§ Text extract:
..............................
Is there a future for traditional agricultural colleges?

Liz Wells November 6, 2019

(Photo: NSW DPI – Tocal, Samantha Howlett)

THE model of residential-based agricultural education, which was the preferred training option for budding young farmers for much of the 20th Century, is under threat across Australia.

The impact is being felt particularly at the vocational education and training (VET) level which has traditionally filled the role of equipping young secondary school-leavers with the knowledge and practical skills for careers in agriculture.

But the high cost of providing residential agricultural training, a lack of strong policy support from government, the increasing automation of agriculture and dwindling student numbers have been eroding the VET model.

A number of iconic residential colleges have closed or been absorbed into other institutions over the years.

Adding to the attrition, another two in Queensland will cease operations in December – the Longreach Pastoral College, which opened in 1967, and the Emerald Agricultural College, which was established in 1972.

The Coaldrake review into Queensland agricultural colleges in 2018 sounded their death knell, finding the challenges facing the vocational sector had multiplied over the years and the training model offered by the colleges was unsustainable.

“The situation with enrolments and completions at the two residential colleges is stark, with a mere 25 students commencing at Longreach in 2018 and 48 in Emerald, down from 37 and 85 respectively, two years earlier,” the review said.

“Thirty years ago these colleges were a first choice for most of the students who enrolled, and for their parents. The colleges provided, in effect, an important transitioning experience between secondary school and adult working life on the land. This characterisation is no longer anywhere near as apt.

“It is anticipated that any gaps in agricultural training will be filled by a range of public and private registered training organisations, particularly TAFE Queensland and Central Queensland University.”

Lack of policy support

Primary Industries Education Foundation Australia (PIEFA) chair and former principal of Tocal College at Paterson in New South Wales from 1987 until 2015, Dr Cameron Archer, said the vocational sector in agricultural education reflected the wider malaise of vocational education and training in general in Australia.

Cameron Archer

“There is no consistent national policy which can be articulated into state policies for the delivery of VET, nor the support of students attending VET courses,” he said.

“It seems we go from knee-jerk to knee-jerk decisions by governments. Neither side of politics has a consistent and effective policy, which is unfortunate because education is a long term game. To build up educational expertise, effective educational resources and, most importantly, human capital networks for education takes a long time. It is not like opening and closing a gold mine or opening and closing a pizza shop. It is the exact opposite.

“What has happened is that every time there has been change and reform, there has been a diminution of VET.”
..............................
§ What you have to do: Reproduce the passage of the agricultural colleges article from "The impact is" to "careers in agriculture.", swapping "knowledge and practical skills" for "know-how and hands-on skills".

§ Data provided:
..............................
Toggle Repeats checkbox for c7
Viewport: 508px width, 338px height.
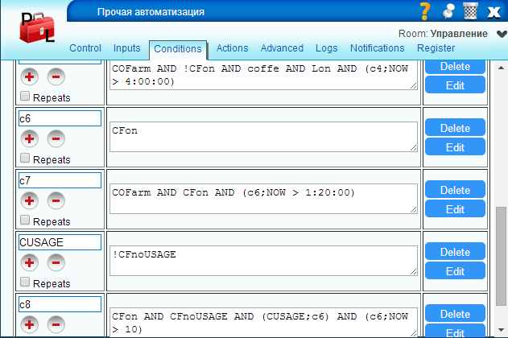25,221
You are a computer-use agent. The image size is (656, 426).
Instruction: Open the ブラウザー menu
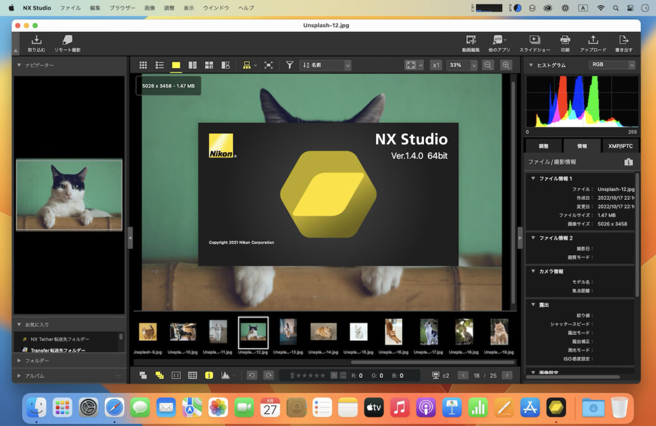point(124,7)
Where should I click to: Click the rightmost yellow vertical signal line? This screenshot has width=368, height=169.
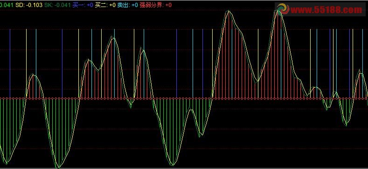[x=353, y=63]
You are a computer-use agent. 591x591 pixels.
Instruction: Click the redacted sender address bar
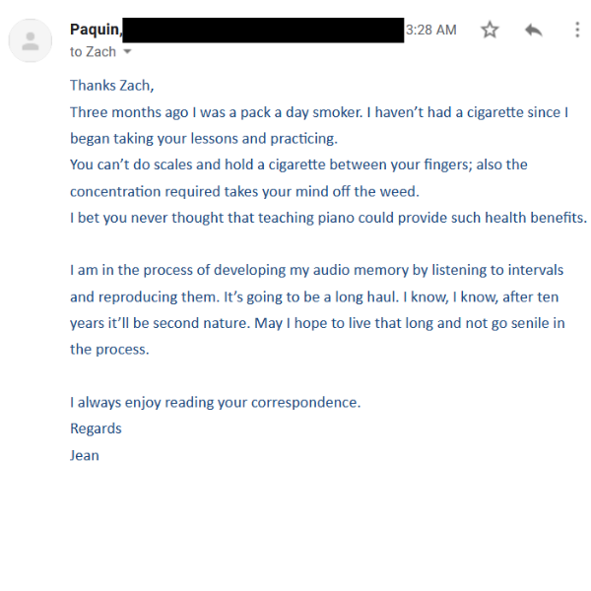coord(264,30)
..............................
§ Response to the exercise:
The impact is being felt particularly at the vocational education and training (VET) level which has traditionally filled the role of equipping young secondary school-leavers with the know-how and hands-on skills for careers in agriculture.